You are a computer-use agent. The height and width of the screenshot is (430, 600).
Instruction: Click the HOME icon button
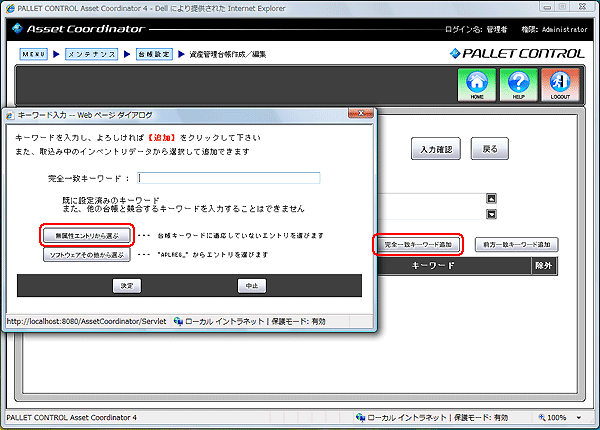point(477,86)
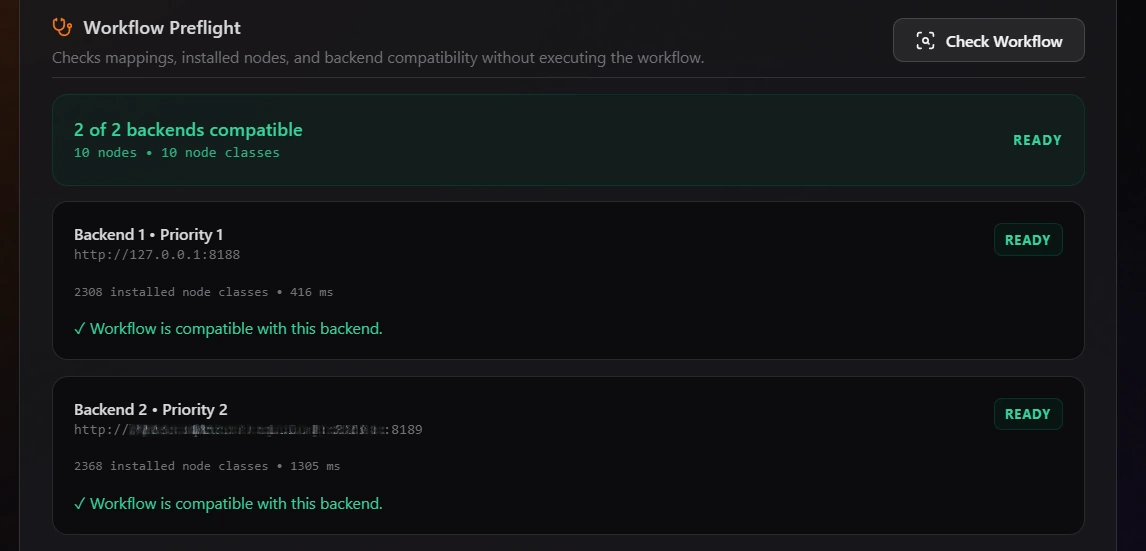Screen dimensions: 1146x551
Task: Click the checkmark in Backend 1 compatibility message
Action: (80, 329)
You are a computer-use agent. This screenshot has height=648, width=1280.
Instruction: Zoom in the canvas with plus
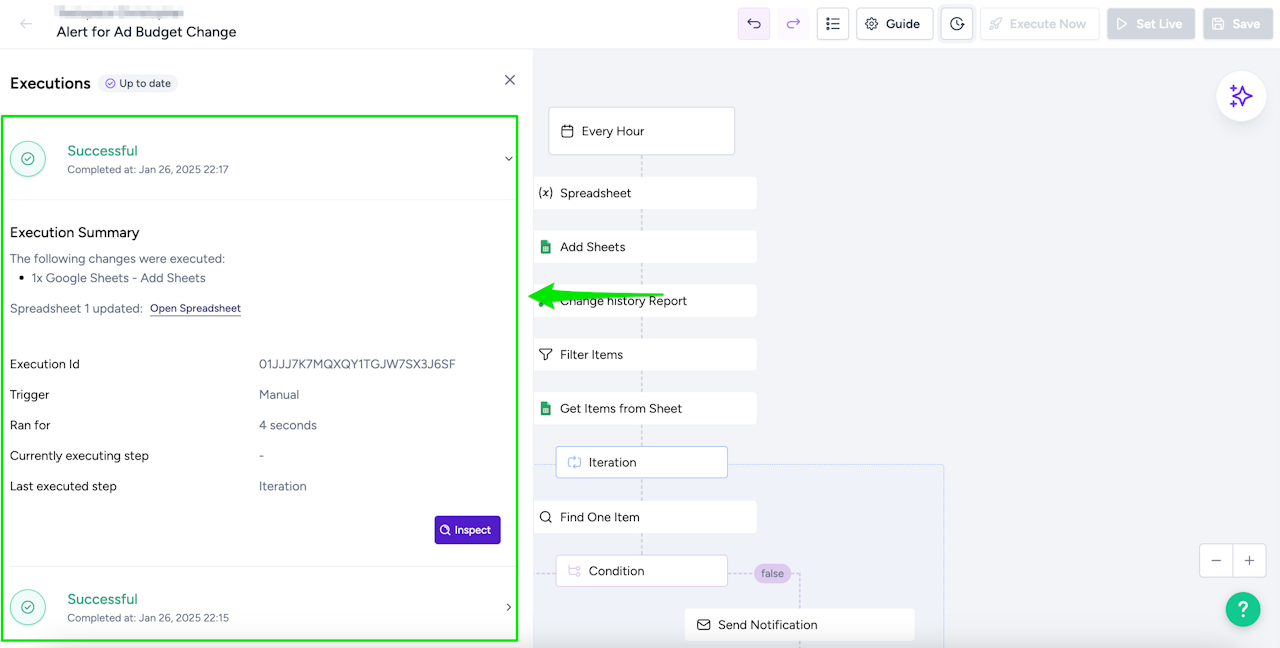[1249, 561]
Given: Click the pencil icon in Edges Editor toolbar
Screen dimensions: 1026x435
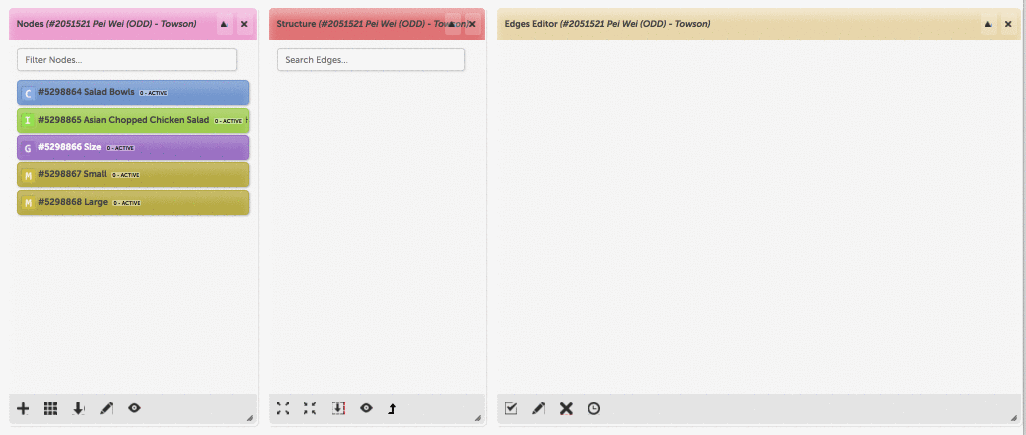Looking at the screenshot, I should point(539,409).

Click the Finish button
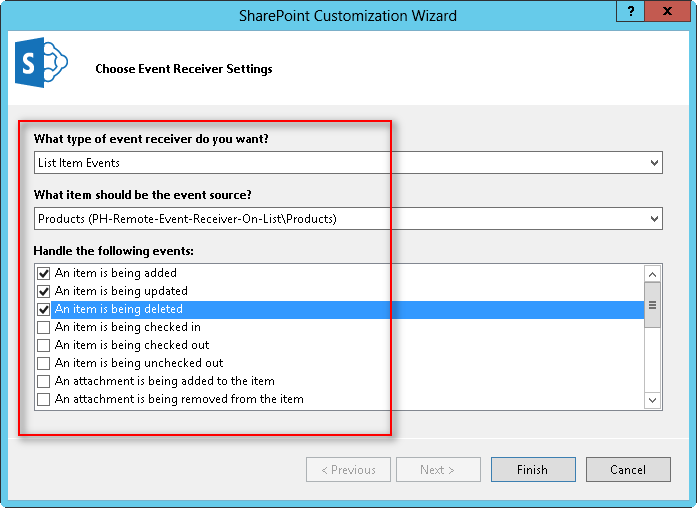point(532,470)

Your instructions:
Transcribe each record exactly as it stands, setting aside any pictures.

Answer box:
You are a computer-use agent. The height and width of the screenshot is (430, 600).
Instruction: Click the HOME icon button
point(477,86)
Screen dimensions: 1146x551
Task: Click the checkmark in Backend 1 compatibility message
Action: (80, 329)
You are a computer-use agent. This screenshot has height=648, width=1280.
Instruction: Zoom in the canvas with plus
[1249, 561]
Given: Click the pencil icon in Edges Editor toolbar
Screen dimensions: 1026x435
Looking at the screenshot, I should point(539,409).

Click the Finish button
point(532,470)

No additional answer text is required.